Excerpted records ->
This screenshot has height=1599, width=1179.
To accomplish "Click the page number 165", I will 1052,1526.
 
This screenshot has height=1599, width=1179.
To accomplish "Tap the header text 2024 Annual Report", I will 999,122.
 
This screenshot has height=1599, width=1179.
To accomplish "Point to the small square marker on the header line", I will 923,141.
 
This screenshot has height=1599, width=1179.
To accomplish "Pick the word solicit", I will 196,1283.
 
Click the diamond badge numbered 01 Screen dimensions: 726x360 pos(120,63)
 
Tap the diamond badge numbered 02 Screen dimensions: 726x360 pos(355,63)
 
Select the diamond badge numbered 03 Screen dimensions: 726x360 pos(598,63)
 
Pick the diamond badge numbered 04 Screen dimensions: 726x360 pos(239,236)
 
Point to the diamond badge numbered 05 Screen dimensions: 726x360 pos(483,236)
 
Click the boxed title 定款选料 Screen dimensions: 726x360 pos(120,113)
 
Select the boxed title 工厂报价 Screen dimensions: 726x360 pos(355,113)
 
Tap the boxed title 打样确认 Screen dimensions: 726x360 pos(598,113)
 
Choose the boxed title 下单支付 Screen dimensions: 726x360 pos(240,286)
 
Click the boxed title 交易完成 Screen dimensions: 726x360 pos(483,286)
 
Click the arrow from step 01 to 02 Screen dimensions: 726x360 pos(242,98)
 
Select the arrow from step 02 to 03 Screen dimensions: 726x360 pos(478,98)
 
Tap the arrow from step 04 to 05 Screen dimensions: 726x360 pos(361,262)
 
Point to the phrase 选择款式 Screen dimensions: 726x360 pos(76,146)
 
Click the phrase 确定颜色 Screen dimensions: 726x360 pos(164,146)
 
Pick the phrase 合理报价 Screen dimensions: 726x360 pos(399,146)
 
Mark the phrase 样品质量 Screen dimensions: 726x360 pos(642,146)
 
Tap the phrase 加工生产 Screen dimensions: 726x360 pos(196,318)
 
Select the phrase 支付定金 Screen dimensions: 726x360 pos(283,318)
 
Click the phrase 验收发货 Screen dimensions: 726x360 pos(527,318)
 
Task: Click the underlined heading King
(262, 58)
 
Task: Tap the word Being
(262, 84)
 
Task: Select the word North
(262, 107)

What you need to do ->
Scale the data starting at the line that contains "Task: Click the underlined heading King" and ending at the last line of the data. Rewrite every line in that span, requests included, and multiply each coordinate in the answers by 2.1, rounding to whole numbers with halves going up.

Written answer ->
Task: Click the underlined heading King
(550, 122)
 
Task: Tap the word Being
(550, 176)
 
Task: Select the word North
(550, 225)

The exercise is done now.